A report, commissioned by the Village of Southampton, found the...

A report, commissioned by the Village of Southampton, found the Southampton Village Police Department needs better financial controls, outlining overtime spending, shift schedule management and the department's off-duty employment policy as areas needing improvement. Credit: Newsday/Gordon M. Grant

The Southampton Village Police Department has few controls on overtime spending and receives no "tangible impact" from the officer it assigned to a regional drug task force, according to a newly released department operations report.

The 66-page report commissioned by the village said the department "provides quality policing" for the village, but outlined several areas for improvement including overtime spending, shift schedule management and the department’s off-duty employment policy. It will be up to the five-member village board to decide which recommendations to implement and how.

"We clearly need to improve our village police department by curtailing all the waste, nepotism and mismanagement," said Village Mayor Jesse Warren. "That will make our village even safer."

The village paid the consulting firm owned by Edmund Hartnett, a former New York Police Department deputy chief and former Commissioner of the Yonkers Police Department, $40,000 to complete the report. The study, released Friday, is separate from the state-mandated police reform initiative and looked at spending and management in the 33-member department.

Chief Thomas Cummings said in a statement that it is "clear that some conclusions reached in the report are simply wrong," but said a report from an experienced professional like Hartnett "should and will be accepted as a constructive process." He declined to elaborate.

Southampton Village hired Chief Cumming’s son, Thomas Cummings Jr., as a police officer in 2019, despite a village ethics code that bars an employee from supervising a relative.

PBA president Michael Horstman in a statement said the report was a "clear attempt by the Mayor to distract the voters" during an election year.

Southampton Village Mayor Jesse Warren said the village needs to...

Southampton Village Mayor Jesse Warren said the village needs to improve and curtail "all the waste, nepotism and mismanagement." Credit: Newsday/Steve Pfost

Warren and the PBA have clashed before with the union passing a vote of no confidence against the mayor last summer. Signs reading "Save Our Police Southampton Village in Crisis" popped up in the village last week.

An analysis of overtime "revealed excessive expenses and few controls in place," the report states. The village police department spent $459,000 on overtime in 2020 or 7.4% of its budget, which is higher than the 5% the report recommends as a best practice.

The highest overtime spending was for communications and for officers on the Suffolk County District Attorney’s East End Drug Task Force. The study recommends village officials consider discontinue membership on the task force.

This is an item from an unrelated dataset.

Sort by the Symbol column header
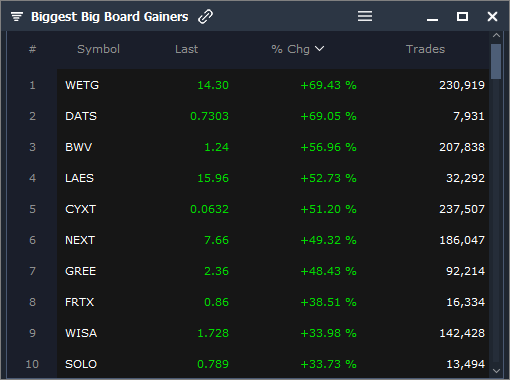The image size is (510, 380). click(x=98, y=49)
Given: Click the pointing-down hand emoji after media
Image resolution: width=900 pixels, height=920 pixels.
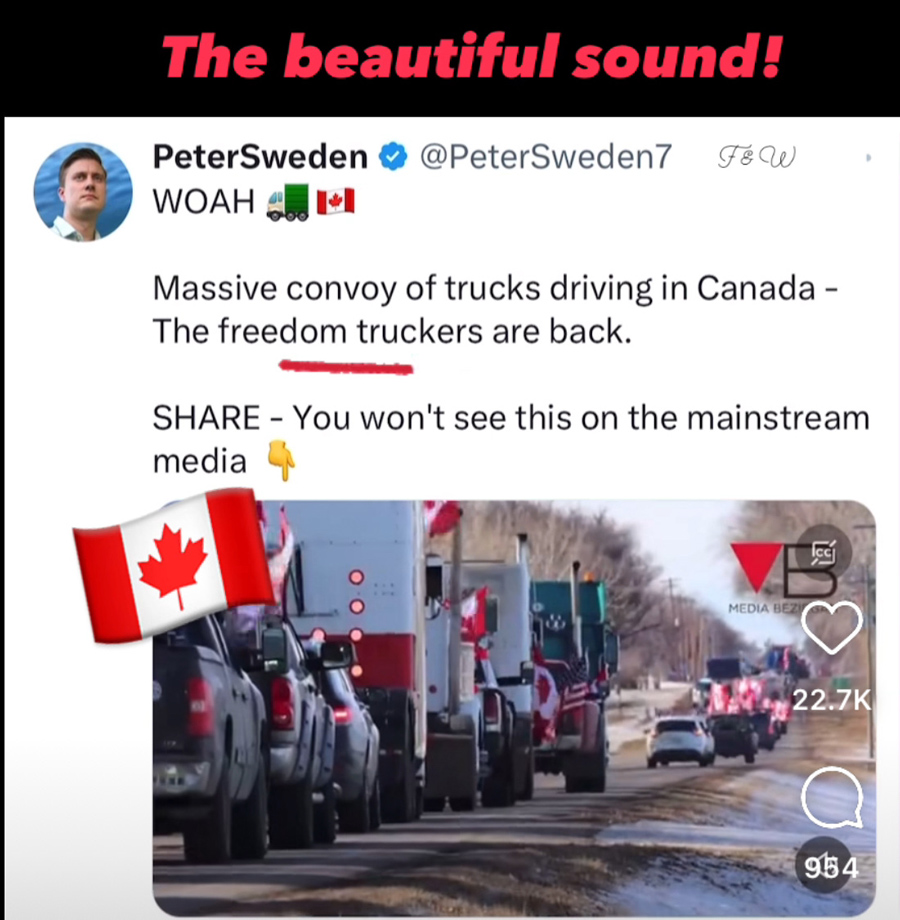Looking at the screenshot, I should 282,461.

"There were seemingly no violent crimes solved, no wanted suspects located, no local gangs dismantled, no tangible impact on local drug conditions and no apparent impact on the local opioid crisis," the study states. The officer assigned to the task force, who the report does not name, incurred 724 hours doing that work and earned more than $80,000 in overtime.

"There appeared to be no oversight on these expenses and the investigator had essentially a ‘blank check’ to work overtime," the report states.

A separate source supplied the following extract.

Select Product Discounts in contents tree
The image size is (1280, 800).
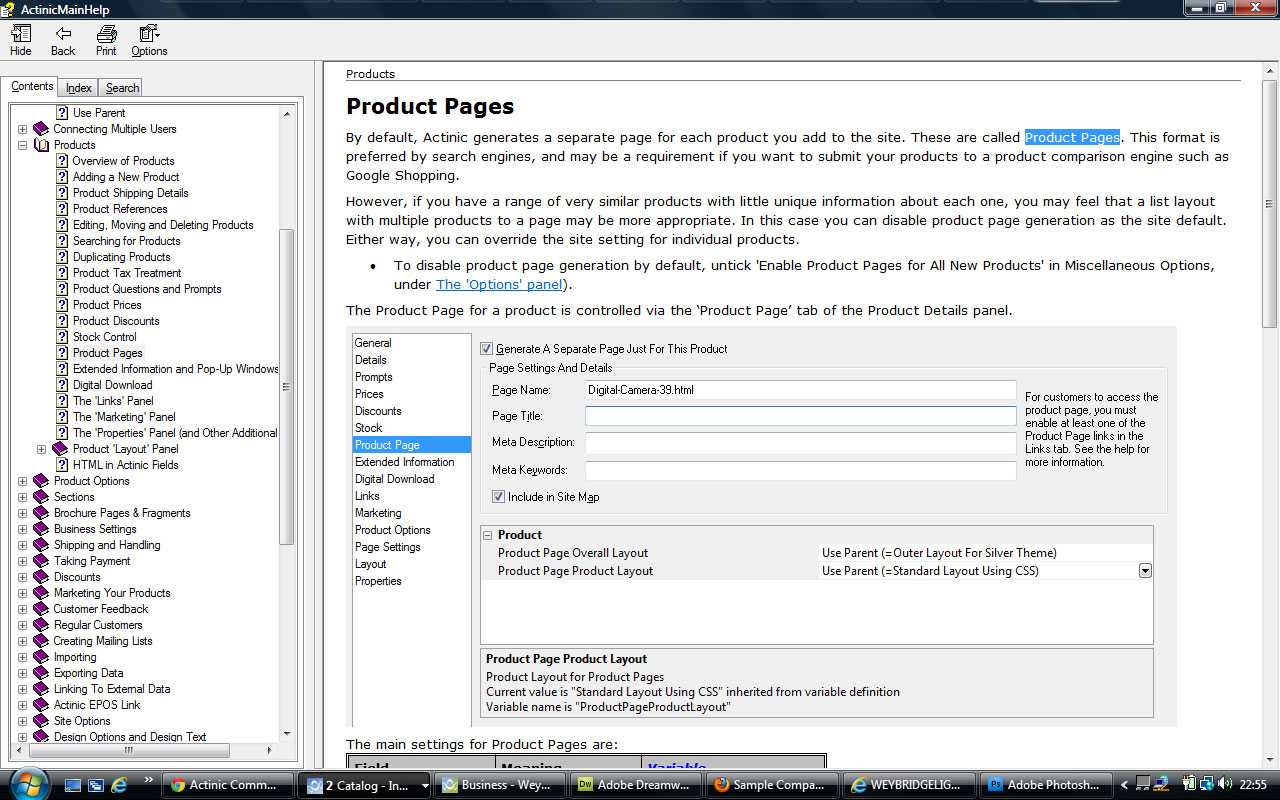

The report criticizes the department’s off-duty employment policy as vague and recommends that secondary off-duty employment be prohibited in the village, and if possible, throughout Southampton Town. East End police officer often work lucrative private security jobs for the Hamptons’ wealthy residents.

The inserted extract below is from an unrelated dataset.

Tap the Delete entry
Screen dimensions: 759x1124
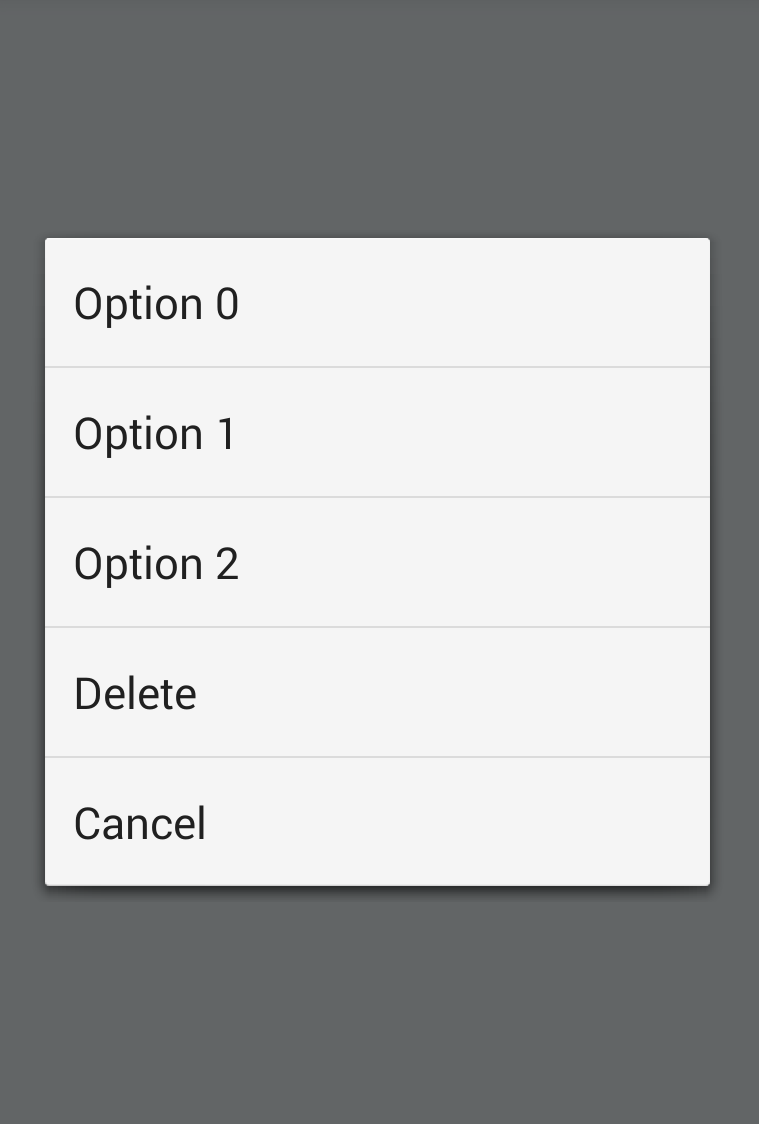click(377, 692)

It also said the department’s canine unit "seems to be a luxury that the Village cannot afford" and recommended asking the local school district to share in the cost of a school resource officer.

The department should also strive for more diversity in hiring as the last 10 new recruits were all white males, according to the report.

A five-member nonpartisan village board-appointed task force was asked to review the report and present its findings during Friday’s Village Board meetings. Among their recommendations was having the village trustees serve as a police oversight board.

"While we don’t doubt that the individual officers of the SVPD have the best interests of the community at heart, there are clear and serious problems with mismanagement and waste," task force members said in a statement. "Better oversight of the Department by the Village is clearly needed, as are major reforms to SVPD policies and practices."